*RECORDED INFORMATION*.
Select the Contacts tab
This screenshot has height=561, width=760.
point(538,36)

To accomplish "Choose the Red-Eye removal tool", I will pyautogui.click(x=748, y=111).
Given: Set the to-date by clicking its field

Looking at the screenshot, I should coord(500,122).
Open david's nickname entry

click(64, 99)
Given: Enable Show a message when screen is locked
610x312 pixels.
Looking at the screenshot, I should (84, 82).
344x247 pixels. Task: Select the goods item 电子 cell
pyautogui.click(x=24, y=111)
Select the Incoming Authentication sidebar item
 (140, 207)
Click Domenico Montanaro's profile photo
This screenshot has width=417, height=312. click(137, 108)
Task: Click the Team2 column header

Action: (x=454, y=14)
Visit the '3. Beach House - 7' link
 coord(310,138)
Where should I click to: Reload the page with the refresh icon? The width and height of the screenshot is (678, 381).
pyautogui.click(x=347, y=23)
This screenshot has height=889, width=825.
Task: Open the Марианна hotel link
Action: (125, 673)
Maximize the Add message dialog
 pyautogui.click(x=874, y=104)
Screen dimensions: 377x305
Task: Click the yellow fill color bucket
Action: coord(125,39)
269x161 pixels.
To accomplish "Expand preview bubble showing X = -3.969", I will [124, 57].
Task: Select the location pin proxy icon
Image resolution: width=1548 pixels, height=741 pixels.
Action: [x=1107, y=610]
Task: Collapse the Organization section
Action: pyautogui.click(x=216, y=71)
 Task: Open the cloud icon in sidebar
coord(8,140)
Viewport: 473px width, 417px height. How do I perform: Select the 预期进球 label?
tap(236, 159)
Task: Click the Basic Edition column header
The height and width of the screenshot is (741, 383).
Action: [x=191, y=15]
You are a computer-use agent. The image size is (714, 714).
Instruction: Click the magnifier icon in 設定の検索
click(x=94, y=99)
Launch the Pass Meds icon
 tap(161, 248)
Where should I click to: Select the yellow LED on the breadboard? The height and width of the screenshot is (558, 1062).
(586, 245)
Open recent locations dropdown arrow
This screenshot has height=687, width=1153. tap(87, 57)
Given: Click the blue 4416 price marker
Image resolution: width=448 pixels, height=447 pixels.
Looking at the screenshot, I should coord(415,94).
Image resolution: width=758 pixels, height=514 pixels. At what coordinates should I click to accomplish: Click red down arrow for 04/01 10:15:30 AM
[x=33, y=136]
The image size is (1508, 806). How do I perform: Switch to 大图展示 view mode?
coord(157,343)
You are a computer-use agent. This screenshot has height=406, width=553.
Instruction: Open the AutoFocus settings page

*TASK INSTRUCTIONS*.
Retype the listing in full, keeping every word as it appears.

*EXERCISE ANSWER*.
Select the Contacts tab
This screenshot has height=561, width=760.
point(538,36)

To accomplish "Choose the Red-Eye removal tool", I will pyautogui.click(x=748, y=111).
Given: Set the to-date by clicking its field

Looking at the screenshot, I should coord(500,122).
Open david's nickname entry

click(64, 99)
Given: Enable Show a message when screen is locked
610x312 pixels.
Looking at the screenshot, I should (84, 82).
344x247 pixels. Task: Select the goods item 电子 cell
pyautogui.click(x=24, y=111)
Select the Incoming Authentication sidebar item
 (140, 207)
Click Domenico Montanaro's profile photo
This screenshot has width=417, height=312. click(137, 108)
Task: Click the Team2 column header

Action: (x=454, y=14)
Visit the '3. Beach House - 7' link
 coord(310,138)
Where should I click to: Reload the page with the refresh icon? The width and height of the screenshot is (678, 381).
pyautogui.click(x=347, y=23)
This screenshot has height=889, width=825.
Task: Open the Марианна hotel link
Action: (125, 673)
Maximize the Add message dialog
 pyautogui.click(x=874, y=104)
Screen dimensions: 377x305
Task: Click the yellow fill color bucket
Action: coord(125,39)
269x161 pixels.
To accomplish "Expand preview bubble showing X = -3.969", I will [124, 57].
Task: Select the location pin proxy icon
Image resolution: width=1548 pixels, height=741 pixels.
Action: [x=1107, y=610]
Task: Collapse the Organization section
Action: pyautogui.click(x=216, y=71)
 Task: Open the cloud icon in sidebar
coord(8,140)
Viewport: 473px width, 417px height. How do I perform: Select the 预期进球 label?
tap(236, 159)
Task: Click the Basic Edition column header
The height and width of the screenshot is (741, 383).
Action: [x=191, y=15]
You are a computer-use agent. The image size is (714, 714).
Instruction: Click the magnifier icon in 設定の検索
click(x=94, y=99)
Launch the Pass Meds icon
 tap(161, 248)
Where should I click to: Select the yellow LED on the breadboard? The height and width of the screenshot is (558, 1062).
(586, 245)
Open recent locations dropdown arrow
This screenshot has height=687, width=1153. tap(87, 57)
Given: Click the blue 4416 price marker
Image resolution: width=448 pixels, height=447 pixels.
Looking at the screenshot, I should coord(415,94).
Image resolution: width=758 pixels, height=514 pixels. At what coordinates should I click to accomplish: Click red down arrow for 04/01 10:15:30 AM
[x=33, y=136]
The image size is (1508, 806). How do I perform: Switch to 大图展示 view mode?
coord(157,343)
You are a computer-use agent. This screenshot has height=406, width=553.
Instruction: Open the AutoFocus settings page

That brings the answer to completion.